═══ Source material

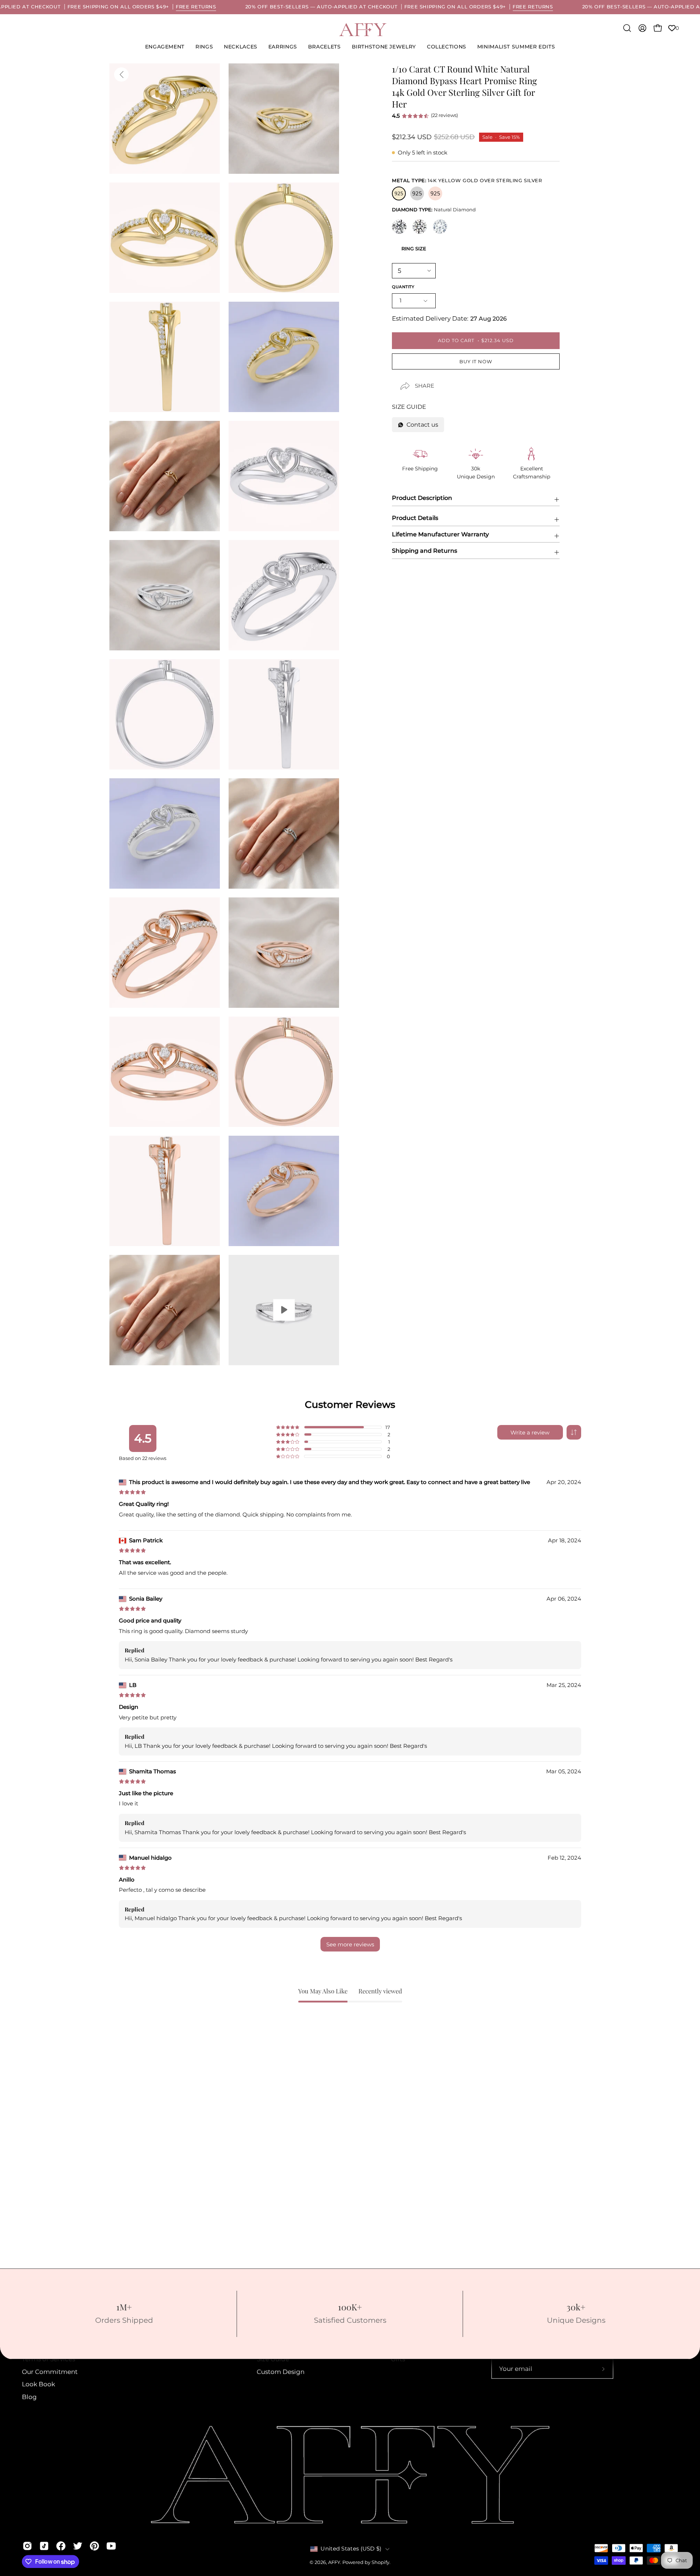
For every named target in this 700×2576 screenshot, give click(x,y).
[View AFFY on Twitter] (77, 2545)
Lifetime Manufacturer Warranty (440, 534)
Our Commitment (50, 2371)
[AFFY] (362, 29)
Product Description (422, 497)
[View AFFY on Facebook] (60, 2545)
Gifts (398, 2359)
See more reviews (350, 1944)
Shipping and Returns (424, 550)
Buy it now (476, 361)
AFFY (334, 2562)
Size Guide (273, 2359)
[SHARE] (398, 379)
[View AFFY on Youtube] (111, 2545)
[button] (383, 47)
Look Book (38, 2384)
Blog (29, 2397)
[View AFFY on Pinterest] (94, 2545)
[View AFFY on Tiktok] (44, 2545)
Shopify (380, 2562)
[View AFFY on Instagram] (27, 2545)
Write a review (529, 1432)
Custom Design (280, 2371)
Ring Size (413, 248)
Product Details (415, 517)
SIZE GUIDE (409, 406)
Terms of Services (48, 2359)
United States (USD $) (350, 2548)
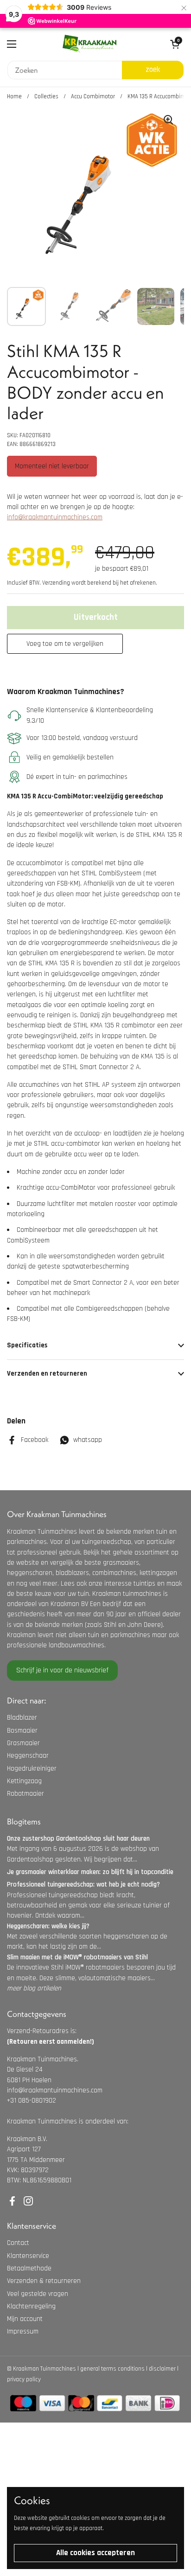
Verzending (56, 583)
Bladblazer (22, 1717)
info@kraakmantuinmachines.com (54, 517)
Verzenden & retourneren (44, 2280)
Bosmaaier (22, 1730)
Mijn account (25, 2319)
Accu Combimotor (93, 96)
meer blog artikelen (34, 1988)
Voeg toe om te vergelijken (64, 643)
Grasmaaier (23, 1743)
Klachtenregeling (31, 2306)
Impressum (22, 2331)
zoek (153, 69)
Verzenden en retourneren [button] (47, 1373)
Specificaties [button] (27, 1345)
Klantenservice (28, 2255)
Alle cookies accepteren (95, 2553)
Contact (18, 2242)
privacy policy (24, 2379)
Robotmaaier (25, 1793)
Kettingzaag (24, 1781)
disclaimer (162, 2368)
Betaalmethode (29, 2268)
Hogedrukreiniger (32, 1768)
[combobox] (64, 70)
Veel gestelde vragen (37, 2293)
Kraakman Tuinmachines (44, 2368)
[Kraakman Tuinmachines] (89, 44)
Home (14, 96)
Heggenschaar (28, 1755)
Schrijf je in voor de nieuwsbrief (62, 1670)
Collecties (46, 96)
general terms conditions (112, 2368)
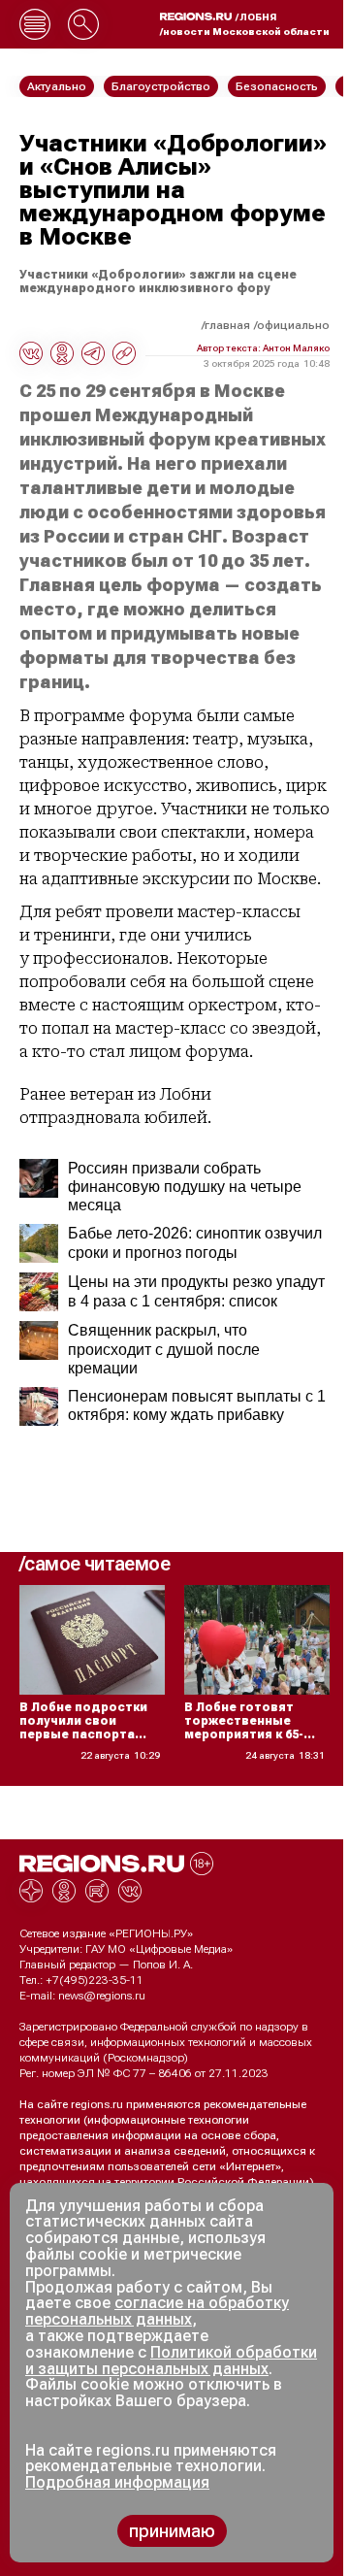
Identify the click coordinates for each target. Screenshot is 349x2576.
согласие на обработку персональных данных (157, 2311)
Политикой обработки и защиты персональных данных (171, 2360)
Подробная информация (117, 2482)
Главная (227, 325)
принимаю (172, 2531)
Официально (293, 325)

══════

Work order:
What is needed is a word-for-word copy of the data, minus its pictures.

Solution to this problem:
For every named target in this 700×2576 screenshot, give click(x,y).
[View AFFY on Twitter] (77, 2545)
Lifetime Manufacturer Warranty (440, 534)
Our Commitment (50, 2371)
[AFFY] (362, 29)
Product Description (422, 497)
[View AFFY on Facebook] (60, 2545)
Gifts (398, 2359)
See more reviews (350, 1944)
Shipping and Returns (424, 550)
Buy it now (476, 361)
AFFY (334, 2562)
Size Guide (273, 2359)
[SHARE] (398, 379)
[View AFFY on Youtube] (111, 2545)
[button] (383, 47)
Look Book (38, 2384)
Blog (29, 2397)
[View AFFY on Pinterest] (94, 2545)
[View AFFY on Tiktok] (44, 2545)
Shopify (380, 2562)
[View AFFY on Instagram] (27, 2545)
Write a review (529, 1432)
Custom Design (280, 2371)
Ring Size (413, 248)
Product Details (415, 517)
SIZE GUIDE (409, 406)
Terms of Services (48, 2359)
United States (USD $) (350, 2548)
Verzending (56, 583)
Bladblazer (22, 1717)
info@kraakmantuinmachines.com (54, 517)
Verzenden & retourneren (44, 2280)
Bosmaaier (22, 1730)
Mijn account (25, 2319)
Accu Combimotor (93, 96)
meer blog artikelen (34, 1988)
Voeg toe om te vergelijken (64, 643)
Grasmaaier (23, 1743)
Klachtenregeling (31, 2306)
Impressum (22, 2331)
zoek (153, 69)
Verzenden en retourneren [button] (47, 1373)
Specificaties [button] (27, 1345)
Klantenservice (28, 2255)
Alle cookies accepteren (95, 2553)
Contact (18, 2242)
privacy policy (24, 2379)
Robotmaaier (25, 1793)
Kettingzaag (24, 1781)
disclaimer (162, 2368)
Betaalmethode (29, 2268)
Hogedrukreiniger (32, 1768)
[combobox] (64, 70)
Veel gestelde vragen (37, 2293)
Kraakman Tuinmachines (44, 2368)
[Kraakman Tuinmachines] (89, 44)
Home (14, 96)
Heggenschaar (28, 1755)
Schrijf je in voor de nieuwsbrief (62, 1670)
Collecties (46, 96)
general terms conditions (112, 2368)
Identify the click coordinates for each target. Screenshot is 349x2576.
согласие на обработку персональных данных (157, 2311)
Политикой обработки и защиты персональных данных (171, 2360)
Подробная информация (117, 2482)
Главная (227, 325)
принимаю (172, 2531)
Официально (293, 325)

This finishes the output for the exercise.